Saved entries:
· · ·

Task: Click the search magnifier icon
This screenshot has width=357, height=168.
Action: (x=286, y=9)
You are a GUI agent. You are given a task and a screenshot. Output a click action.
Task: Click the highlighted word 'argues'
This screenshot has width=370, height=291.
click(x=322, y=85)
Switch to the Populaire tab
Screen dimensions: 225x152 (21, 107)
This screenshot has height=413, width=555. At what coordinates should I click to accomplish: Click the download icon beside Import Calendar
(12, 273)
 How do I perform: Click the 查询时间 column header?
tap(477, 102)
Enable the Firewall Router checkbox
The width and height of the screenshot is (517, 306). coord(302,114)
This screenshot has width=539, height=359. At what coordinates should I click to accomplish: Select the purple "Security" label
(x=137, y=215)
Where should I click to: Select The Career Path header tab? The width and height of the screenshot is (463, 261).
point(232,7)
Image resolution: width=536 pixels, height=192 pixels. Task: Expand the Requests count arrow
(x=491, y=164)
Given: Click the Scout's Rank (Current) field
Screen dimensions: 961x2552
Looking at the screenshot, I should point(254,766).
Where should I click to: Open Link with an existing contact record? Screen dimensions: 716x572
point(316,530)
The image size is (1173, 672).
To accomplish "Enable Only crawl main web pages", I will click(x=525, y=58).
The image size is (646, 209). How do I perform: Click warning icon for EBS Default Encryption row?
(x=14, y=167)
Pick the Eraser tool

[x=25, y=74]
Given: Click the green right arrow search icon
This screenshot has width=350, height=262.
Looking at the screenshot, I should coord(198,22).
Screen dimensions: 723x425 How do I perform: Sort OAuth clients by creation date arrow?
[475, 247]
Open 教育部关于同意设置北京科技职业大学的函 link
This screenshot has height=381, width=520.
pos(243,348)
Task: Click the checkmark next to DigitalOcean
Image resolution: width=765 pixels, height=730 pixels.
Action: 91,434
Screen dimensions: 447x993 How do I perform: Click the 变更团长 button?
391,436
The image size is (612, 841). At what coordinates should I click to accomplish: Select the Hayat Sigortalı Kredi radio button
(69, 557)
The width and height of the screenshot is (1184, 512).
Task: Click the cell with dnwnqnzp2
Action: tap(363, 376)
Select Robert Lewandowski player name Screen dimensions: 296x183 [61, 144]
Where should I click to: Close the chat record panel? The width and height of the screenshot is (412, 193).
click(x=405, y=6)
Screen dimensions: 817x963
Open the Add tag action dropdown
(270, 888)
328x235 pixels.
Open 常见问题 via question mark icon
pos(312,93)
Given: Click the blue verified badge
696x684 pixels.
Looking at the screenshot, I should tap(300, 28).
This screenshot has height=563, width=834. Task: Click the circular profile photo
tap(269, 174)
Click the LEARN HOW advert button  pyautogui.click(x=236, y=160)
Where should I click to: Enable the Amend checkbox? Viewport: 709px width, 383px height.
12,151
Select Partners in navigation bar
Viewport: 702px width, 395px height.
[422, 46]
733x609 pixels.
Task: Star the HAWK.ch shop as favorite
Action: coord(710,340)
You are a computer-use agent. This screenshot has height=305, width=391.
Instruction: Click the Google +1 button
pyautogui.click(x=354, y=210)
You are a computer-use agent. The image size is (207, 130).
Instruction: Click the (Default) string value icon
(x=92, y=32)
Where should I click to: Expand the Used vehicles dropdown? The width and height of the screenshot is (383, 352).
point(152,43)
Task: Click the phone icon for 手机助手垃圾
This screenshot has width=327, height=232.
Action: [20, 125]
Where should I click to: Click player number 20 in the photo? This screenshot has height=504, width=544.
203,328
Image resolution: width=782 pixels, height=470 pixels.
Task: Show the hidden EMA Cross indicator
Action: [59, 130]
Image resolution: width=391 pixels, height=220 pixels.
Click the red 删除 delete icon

· · ·

Repeat the records verbatim, every one of them.

→ **Result below**:
Task: Click the search magnifier icon
This screenshot has width=357, height=168.
Action: (x=286, y=9)
You are a GUI agent. You are given a task and a screenshot. Output a click action.
Task: Click the highlighted word 'argues'
This screenshot has width=370, height=291.
click(x=322, y=85)
Switch to the Populaire tab
Screen dimensions: 225x152 (21, 107)
This screenshot has height=413, width=555. At what coordinates should I click to accomplish: Click the download icon beside Import Calendar
(12, 273)
 How do I perform: Click the 查询时间 column header?
tap(477, 102)
Enable the Firewall Router checkbox
The width and height of the screenshot is (517, 306). coord(302,114)
This screenshot has width=539, height=359. At what coordinates should I click to accomplish: Select the purple "Security" label
(x=137, y=215)
Where should I click to: Select The Career Path header tab? The width and height of the screenshot is (463, 261).
point(232,7)
Image resolution: width=536 pixels, height=192 pixels. Task: Expand the Requests count arrow
(x=491, y=164)
Given: Click the Scout's Rank (Current) field
Screen dimensions: 961x2552
Looking at the screenshot, I should point(254,766).
Where should I click to: Open Link with an existing contact record? Screen dimensions: 716x572
point(316,530)
The image size is (1173, 672).
To accomplish "Enable Only crawl main web pages", I will click(x=525, y=58).
The image size is (646, 209). How do I perform: Click warning icon for EBS Default Encryption row?
(x=14, y=167)
Pick the Eraser tool

[x=25, y=74]
Given: Click the green right arrow search icon
This screenshot has width=350, height=262.
Looking at the screenshot, I should coord(198,22).
Screen dimensions: 723x425 How do I perform: Sort OAuth clients by creation date arrow?
[475, 247]
Open 教育部关于同意设置北京科技职业大学的函 link
This screenshot has height=381, width=520.
pos(243,348)
Task: Click the checkmark next to DigitalOcean
Image resolution: width=765 pixels, height=730 pixels.
Action: 91,434
Screen dimensions: 447x993 How do I perform: Click the 变更团长 button?
391,436
The image size is (612, 841). At what coordinates should I click to accomplish: Select the Hayat Sigortalı Kredi radio button
(69, 557)
The width and height of the screenshot is (1184, 512).
Task: Click the cell with dnwnqnzp2
Action: tap(363, 376)
Select Robert Lewandowski player name Screen dimensions: 296x183 [61, 144]
Where should I click to: Close the chat record panel? The width and height of the screenshot is (412, 193).
click(x=405, y=6)
Screen dimensions: 817x963
Open the Add tag action dropdown
(270, 888)
328x235 pixels.
Open 常见问题 via question mark icon
pos(312,93)
Given: Click the blue verified badge
696x684 pixels.
Looking at the screenshot, I should tap(300, 28).
This screenshot has height=563, width=834. Task: Click the circular profile photo
tap(269, 174)
Click the LEARN HOW advert button  pyautogui.click(x=236, y=160)
Where should I click to: Enable the Amend checkbox? Viewport: 709px width, 383px height.
12,151
Select Partners in navigation bar
Viewport: 702px width, 395px height.
[422, 46]
733x609 pixels.
Task: Star the HAWK.ch shop as favorite
Action: coord(710,340)
You are a computer-use agent. This screenshot has height=305, width=391.
Instruction: Click the Google +1 button
pyautogui.click(x=354, y=210)
You are a computer-use agent. The image size is (207, 130).
Instruction: Click the (Default) string value icon
(x=92, y=32)
Where should I click to: Expand the Used vehicles dropdown? The width and height of the screenshot is (383, 352).
point(152,43)
Task: Click the phone icon for 手机助手垃圾
This screenshot has width=327, height=232.
Action: [20, 125]
Where should I click to: Click player number 20 in the photo? This screenshot has height=504, width=544.
203,328
Image resolution: width=782 pixels, height=470 pixels.
Task: Show the hidden EMA Cross indicator
Action: [59, 130]
Image resolution: width=391 pixels, height=220 pixels.
Click the red 删除 delete icon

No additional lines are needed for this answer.